O governo federal anunciou nesta terça-feira um aumento na alíquota do Imposto sobre Produtos Industrializados (IPI) incidente sobre cigarros, passando de 2,25% para 3,5%. A medida, que já entra em vigor, visa gerar receita para subsidiar programas e iniciativas voltadas aos setores de biodiesel e querosene de aviação.

A elevação representa um acréscimo de 1,25 ponto percentual na tributação de cigarros, produtos já conhecidos por sua alta carga fiscal devido a questões de saúde pública e arrecadação. O IPI é um imposto federal aplicado sobre produtos industrializados, e seu reajuste impacta diretamente o preço final ao consumidor.

Os recursos adicionais arrecadados com o aumento do IPI serão direcionados para financiar políticas de incentivo e subsídios para o biodiesel, um biocombustível essencial para a matriz energética e para a redução de emissões, e para o querosene de aviação.
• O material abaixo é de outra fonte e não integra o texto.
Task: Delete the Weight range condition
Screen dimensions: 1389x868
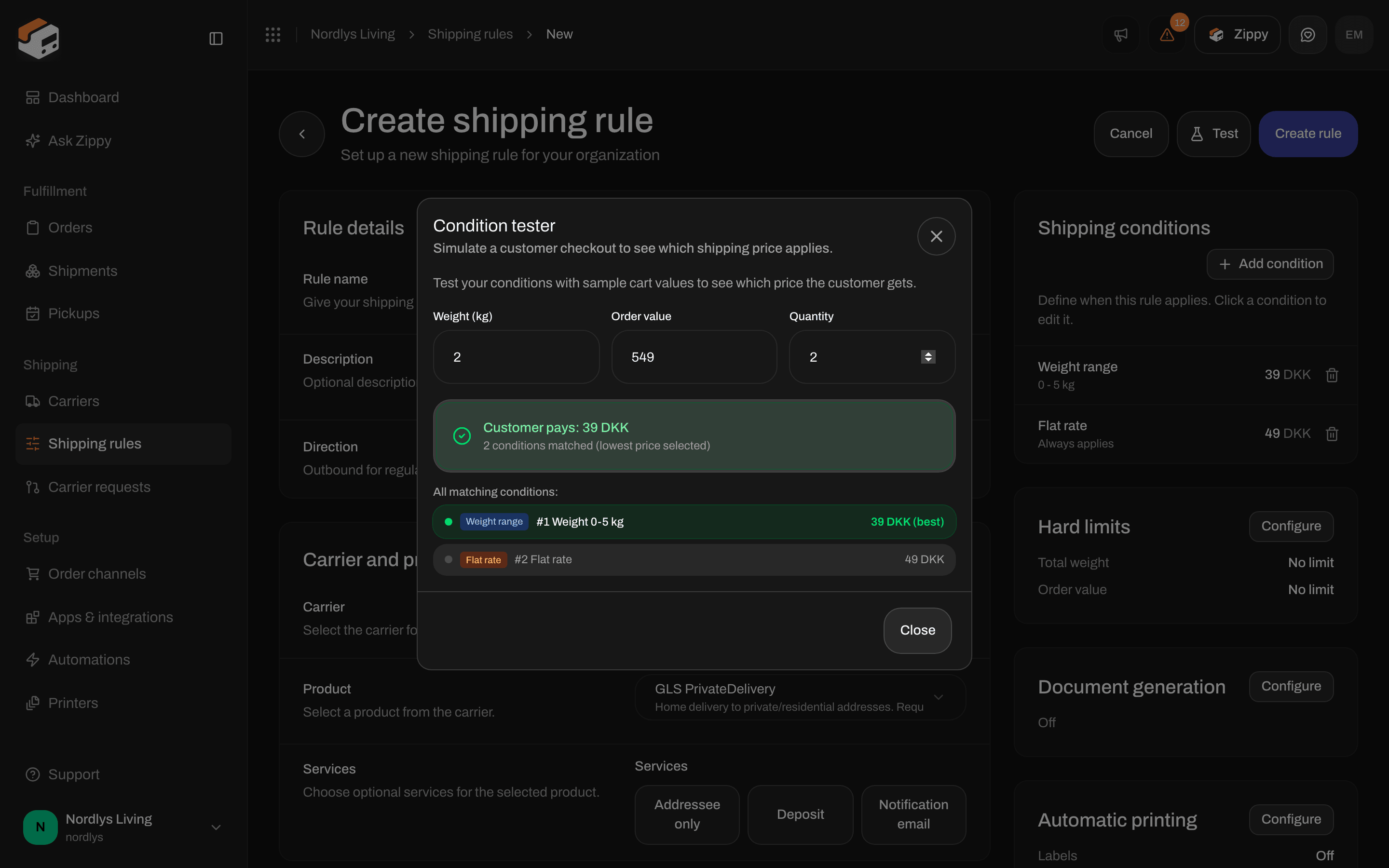Action: click(1332, 375)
No caso deste último, a intenção é reduzir os custos operacionais do setor aéreo, promovendo maior competitividade e potencialmente impactando o valor das passagens aéreas.
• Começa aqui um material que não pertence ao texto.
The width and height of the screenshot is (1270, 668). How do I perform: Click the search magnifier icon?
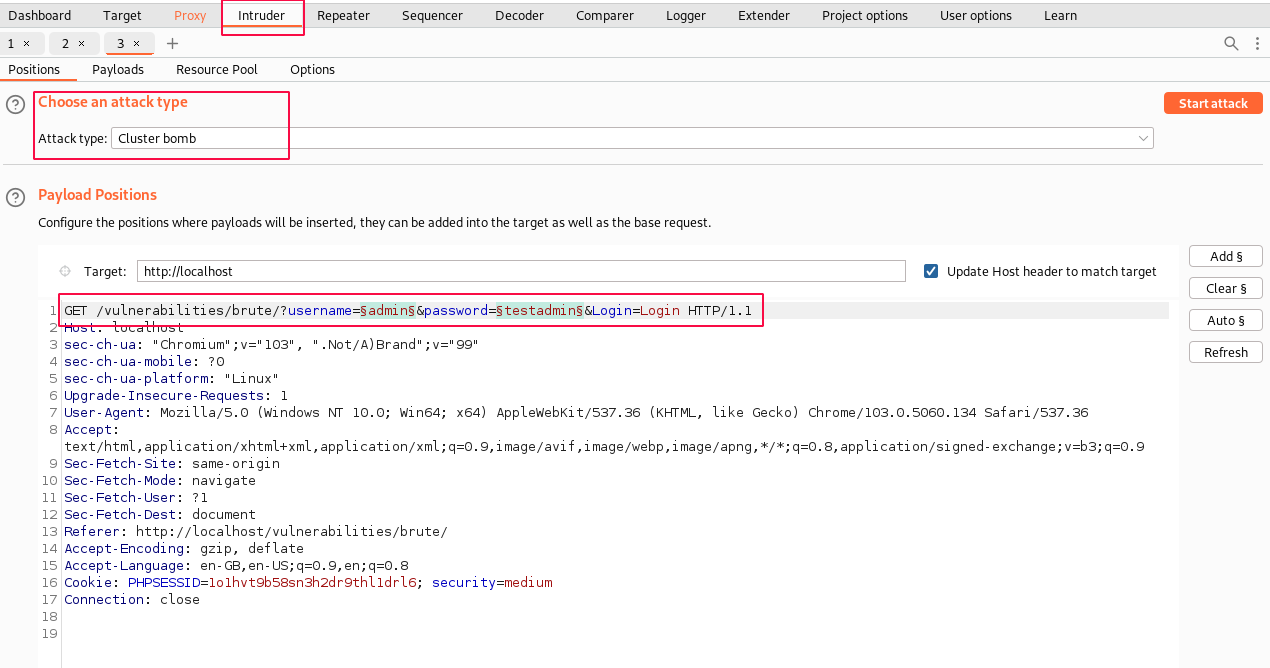click(x=1231, y=43)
A decisão reflete uma estratégia do governo de realocar receitas tributárias para setores considerados estratégicos para o desenvolvimento econômico e para a transição energética. Ao invés de criar novos impostos ou aumentar a carga tributária de forma mais ampla, a gestão opta por redistribuir o ônus sobre um produto específico, com apelo social e de saúde pública para justificar a medida.

Especialistas do mercado apontam que a medida poderá ter um efeito duplo: desestimular o consumo de cigarros, embora de forma marginal, e proporcionar um alívio financeiro para as cadeias produtivas do biodiesel e da aviação, que têm enfrentado desafios como a volatilidade de preços e a necessidade de investimentos em sustentabilidade.